One avenue that tends to be overlooked by home investors is offering a rent to own option to their tenents.  There are plenty of lease option buyers, even in a slow market. It's a win-win situation for both investor and resident alike. Once the renters lock in a sales price that the investor has offered, the investor simply can't lose. The owner gets a bigger revenue stream of rent, and his house gets sold at a profit.  If the sale does not happen, the owner keeps the extra money. If the renters exercise the option to buy, they buy the house under circumstances more favorable to them (by having a down payment saved up).

Another interesting way to look at properties when considering a purchase to hold for investment purposes, is to look at the land as the appreciating part of the package, and not the house. Under this strategy, you will not usually want to deal with luxury homes. Instead, you will want to be looking at properties in working and middle class subdivisions.
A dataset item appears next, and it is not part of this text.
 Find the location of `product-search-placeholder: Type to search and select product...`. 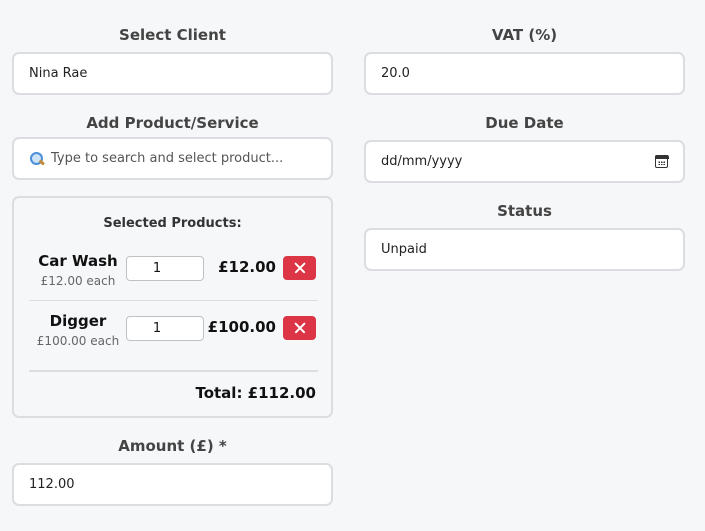

product-search-placeholder: Type to search and select product... is located at coordinates (168, 158).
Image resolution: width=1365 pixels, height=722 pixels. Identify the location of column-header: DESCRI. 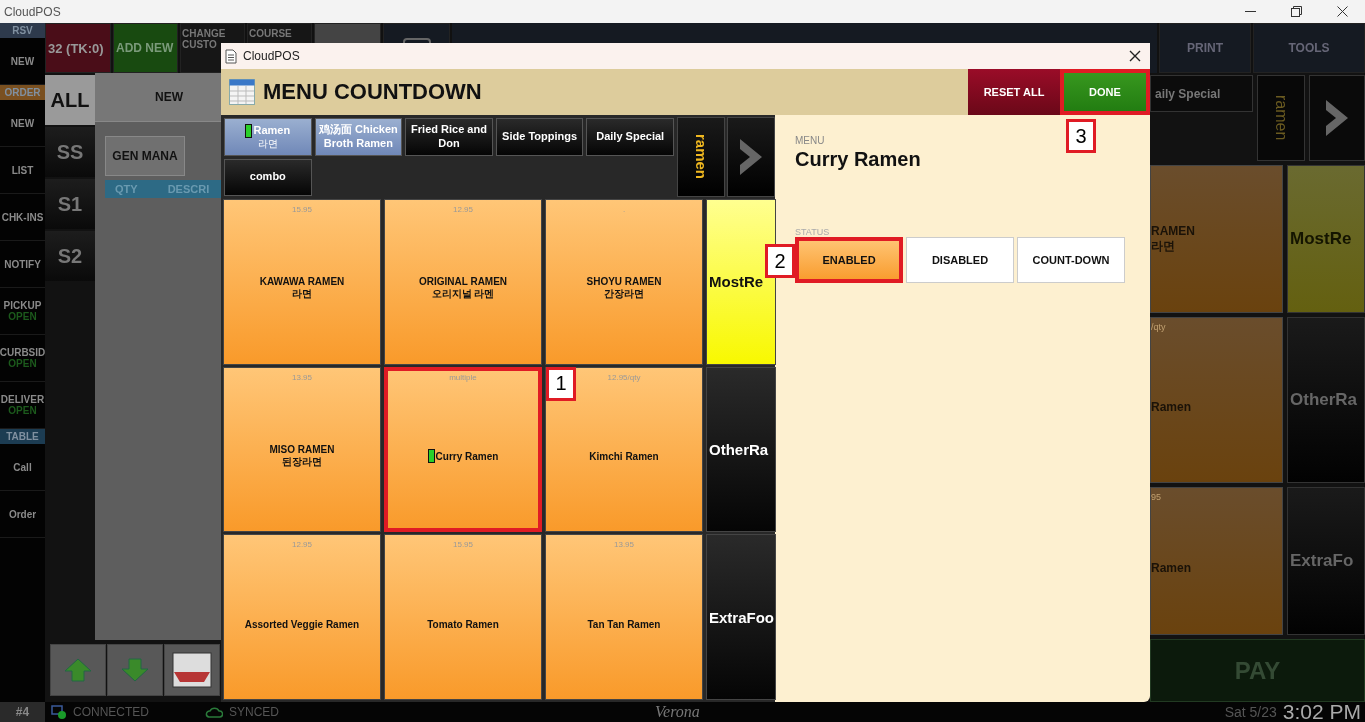
(188, 189).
These houses are more likely to be in the range of most tenants and rent to own candidates, and the land will usually be the driving force in the property appreciating in price.

Good markets or bad, these are 2 strategies that should work day in and day out.  

 

Mario Villagran
U.S. Spaces - Burbank, CA
MBA, Realtor
Harry, Have you done any yourself?  This is interesting but I want to know if it's common practice to only credit back the amount of rent that was above market rents.